Still opposed to greater numbers than their own, the First Louisiana was quickly supported, we are informed, by the Third, Fourth, and Twenty-second Georgia regiments, of Wright's brigade, who held a large force of the enemy at bay for two hours before our forces were got into position, and appalled the enemy by their formidable front. Except in the First Louisiana, we hear of few casualties, and this arose from the fact that they were the victims of a trap laid by the Yankees, and were too heroic to fall back when discovering it. Col. Shivers, Major Nellegan, and many men were wounded, Lieut. Gilmore and some others being killed.
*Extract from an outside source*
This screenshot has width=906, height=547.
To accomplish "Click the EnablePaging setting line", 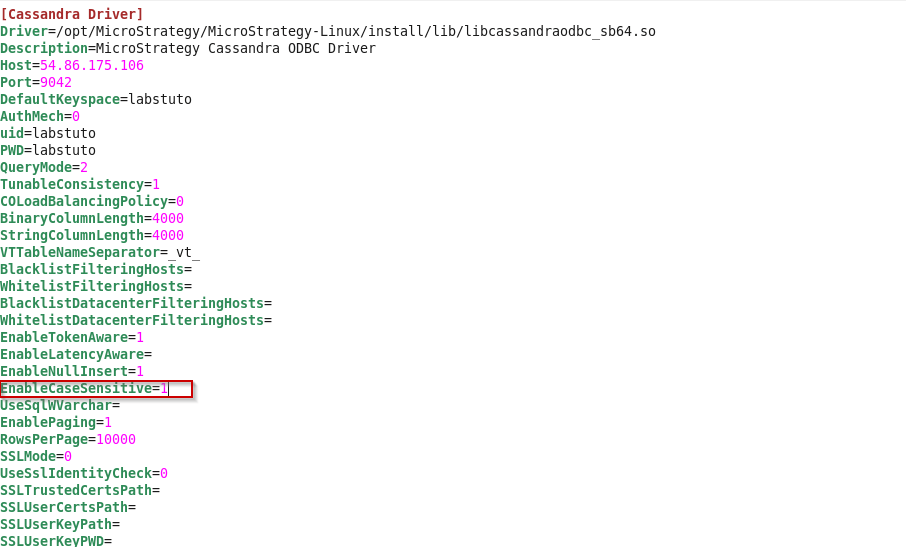I will pos(56,422).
This loss arose purely from an esprit du corps, which prompted them to remain and stand fast, though opposed by vastly superior numbers.
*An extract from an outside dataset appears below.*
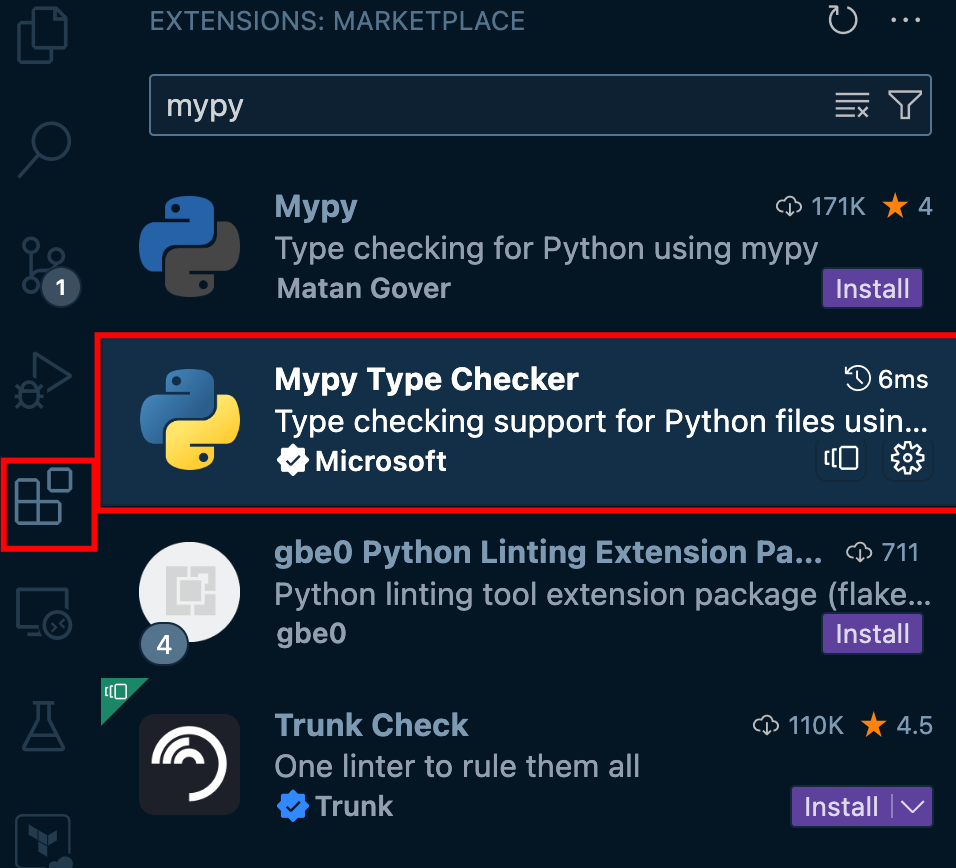Open the Terraform view icon
This screenshot has height=868, width=956.
point(43,841)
It is said, however, that when the Louisiana closed their broken ranks and charged upon the enemy's masses, that it was so terrible that they gave way in disorder. This conduct is perhaps akin to that which extracted the expression of Gen. Bosquet when witnessing the brilliant and famous charge of the English Light Brigade at Balaklava, namely: “That is magnificent, but is not war.” The conduct of the Louisianians and Georgians is highly spoken of; nothing can detract from their superior qualities as soldiers and patriots, but an excess of bravery characterizes their movements. The loss of the Louisianians is reported at fourteen officers and two hundred men killed and wounded, but this we believe is much of an exaggeration.
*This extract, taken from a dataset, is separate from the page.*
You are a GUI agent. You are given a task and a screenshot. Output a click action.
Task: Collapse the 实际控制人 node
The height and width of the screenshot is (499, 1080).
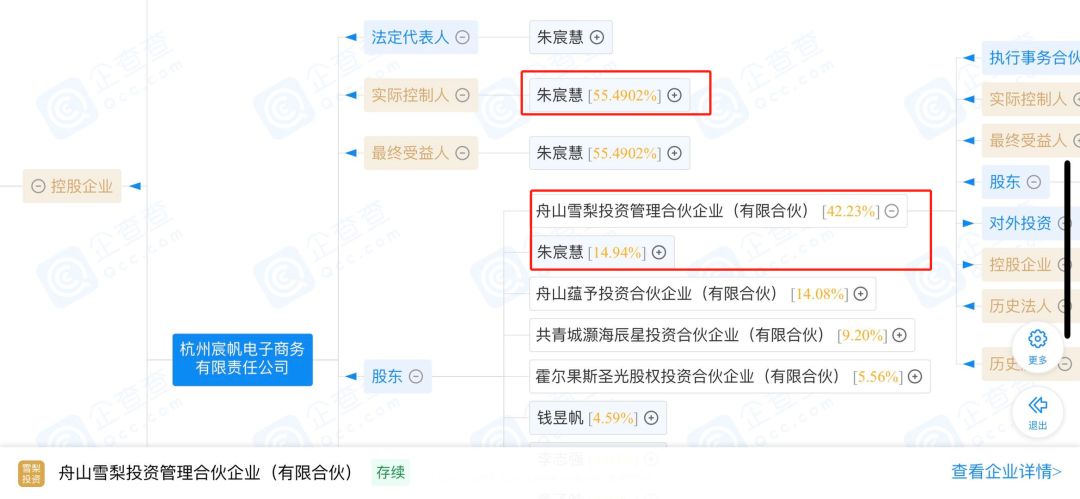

Subsequent to this brilliant but unfortunate transaction, an artillery force was moved to the front, and a fierce conflict ensued, completely silencing the Yankee batteries in the woods, which had advanced to occupy the disputed ground. Captain Huger's battery, we are informed, was conspicuous in the affairs of the day at the right, and retired from the fray with much honor and little loss. The best evidence of their success is in the fact that the enemy retired and did not reply.

Our pickets were particularly successful yesterday in capturing intruders upon our lines, and effected important seizures. Among others, we may mention the arrival in our midst of two women, who were discovered endeavoring to penetrate our lines, evidently for no praiseworthy intention. These women are of low caste, and would pass very well, in time of peace, for mother and daughter; but, as it proves, they are perfect strangers to each other as to relationship, but are evidently leagued together in some clandestine enterprise, and neither can give any satisfactory account of their vocations or residencc. Their mysterious appearance at our outposts yesterday was more than sufficient to warrant arrest, and their answers give good evidence of treasonable intention.

It is generally expected that operations of great moment will take place to-day, but whether the severe skirmishes of yesterday will culminate in a general action is a point impossible to determine; but should this be the case, we are fully sure that all our preparations will result in brilliant victory, despite the traps, ambuscades, and petty cunning of the enemy, evinced on many occasions as on yesterday.

As Gen. McClellan may claim the severe skirmish of yesterday as another “Federal victory,” we will simply say that the brave Louisianians were opposed to no less than seven Yankee regiments, as the following prisoners captured by them testify; for, in addition to the seizure of Capt. James McKernan, of the Seventh New-Jersey, there are also the following visitors to Libby's warehouse: One sergeant, two corporals, two musicians, six privates — in all, twelve prisoners--part of Sickles's Excelsior brigade, Seventh New-Jersey, Nineteenth Massachusetts, Second New-York, and Fifth New-Jersey, taken at the old battle-ground of the Seven Pines. Three were wounded.

--Richmond Examiner, June 26.

1 further reports of this engagement will be given in the Supplement.